## What the task requires
Using the entries below, restate word for word only the lines from the one with "How do I perform: Minimize" to the final line, leaving the pictures out.

## Given information
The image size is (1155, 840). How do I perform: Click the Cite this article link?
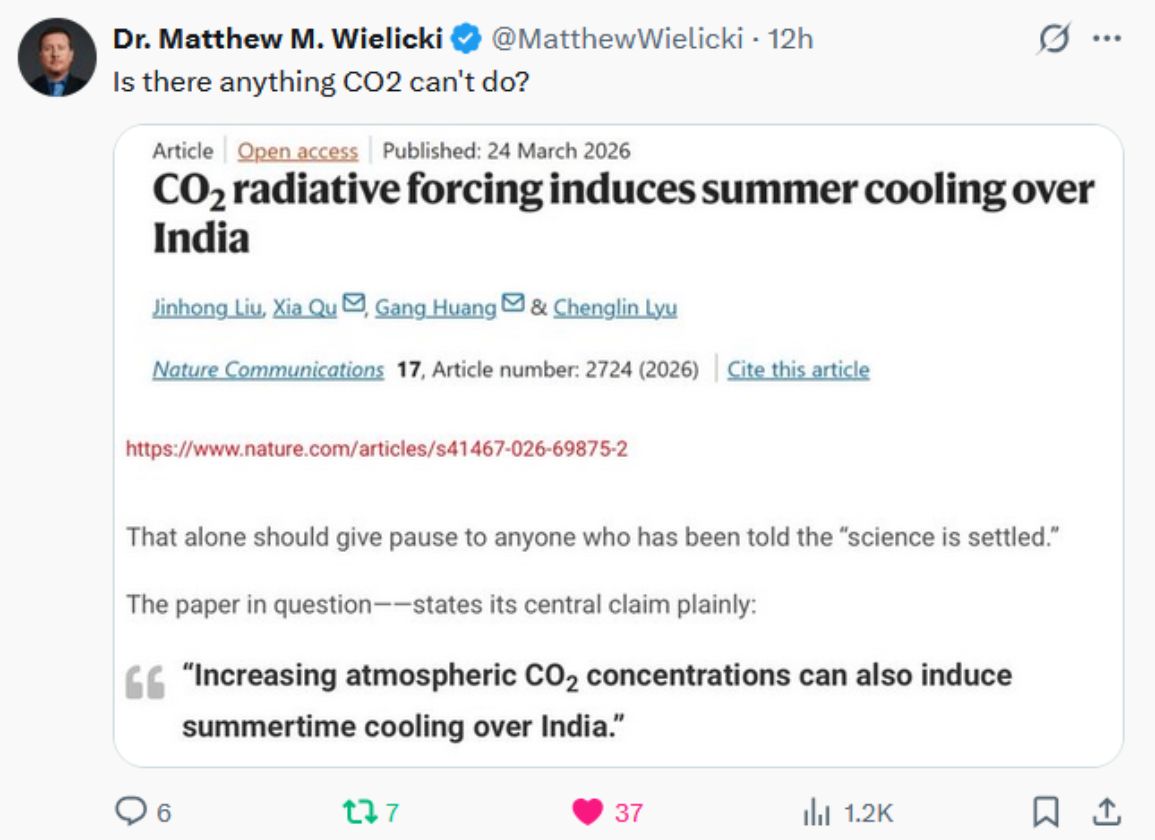point(798,370)
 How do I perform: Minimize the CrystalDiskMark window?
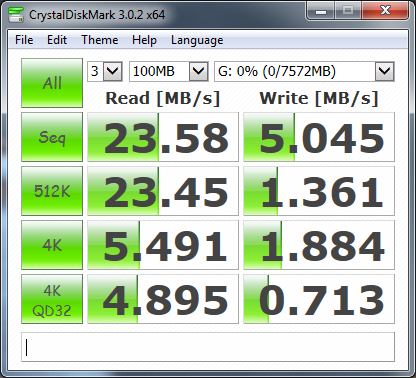pos(321,11)
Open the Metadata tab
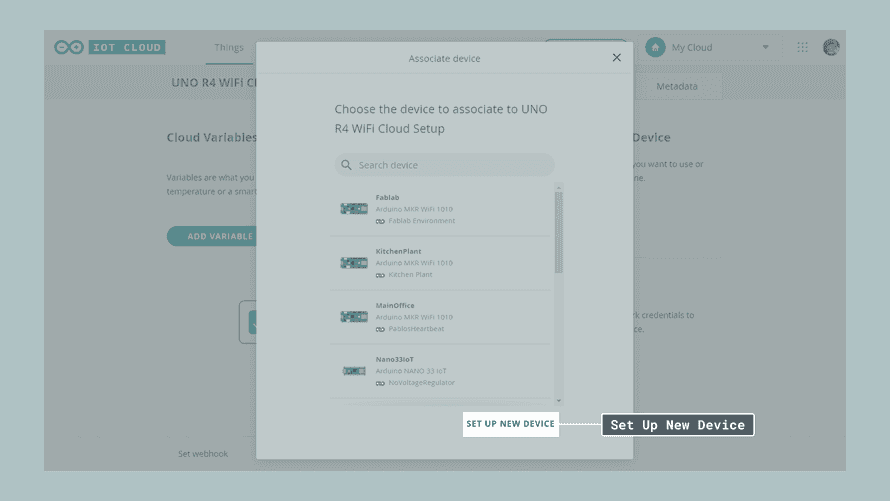The image size is (890, 501). point(677,86)
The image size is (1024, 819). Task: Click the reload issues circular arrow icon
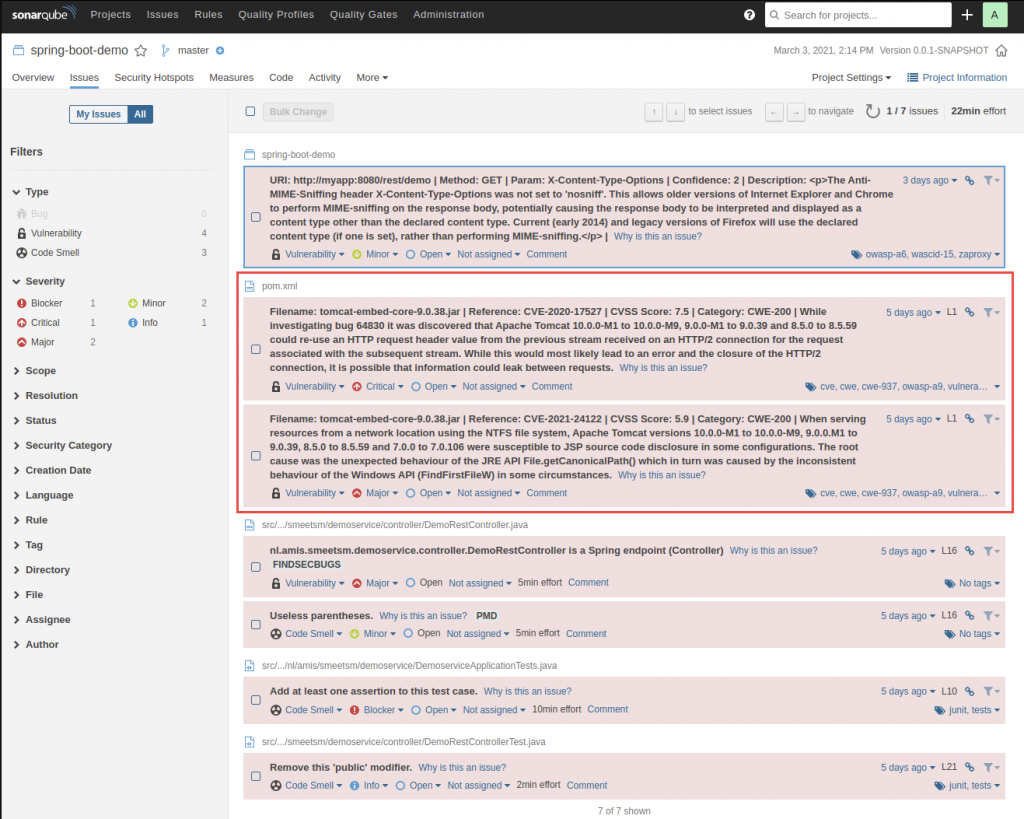click(872, 112)
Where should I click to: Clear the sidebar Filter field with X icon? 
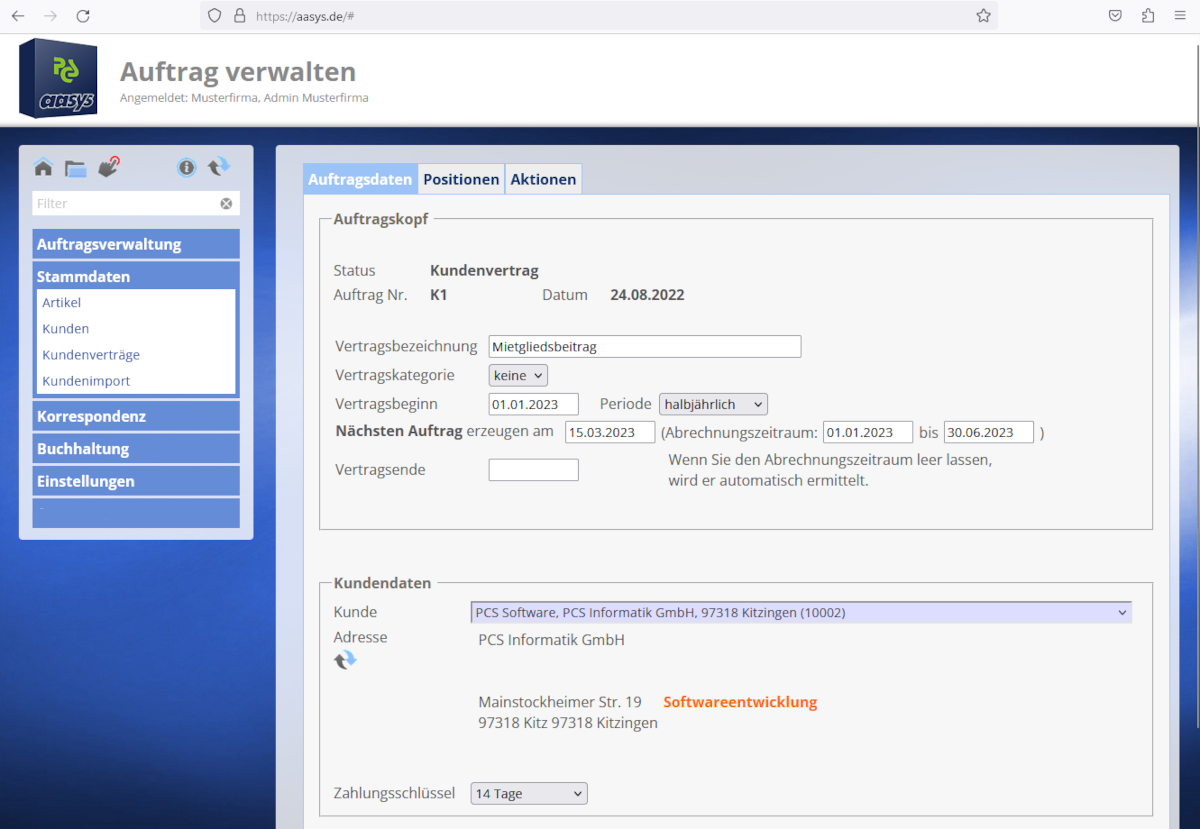point(226,203)
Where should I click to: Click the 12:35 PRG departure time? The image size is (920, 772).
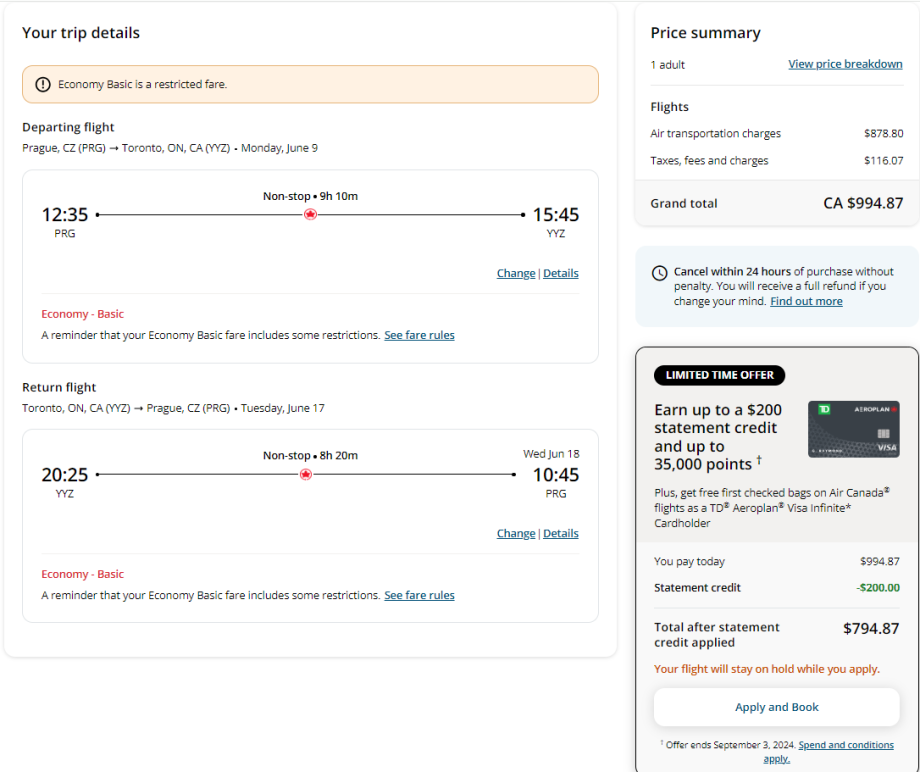(65, 215)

## Answer to this problem
 How do I perform: Minimize the CrystalDiskMark window?
pos(321,11)
Open the Metadata tab
The image size is (890, 501). point(677,86)
The image size is (1024, 819). Task: Click the reload issues circular arrow icon
click(872, 112)
Where should I click to: Clear the sidebar Filter field with X icon? 
point(226,203)
Where should I click to: Click the 12:35 PRG departure time? The image size is (920, 772).
(65, 215)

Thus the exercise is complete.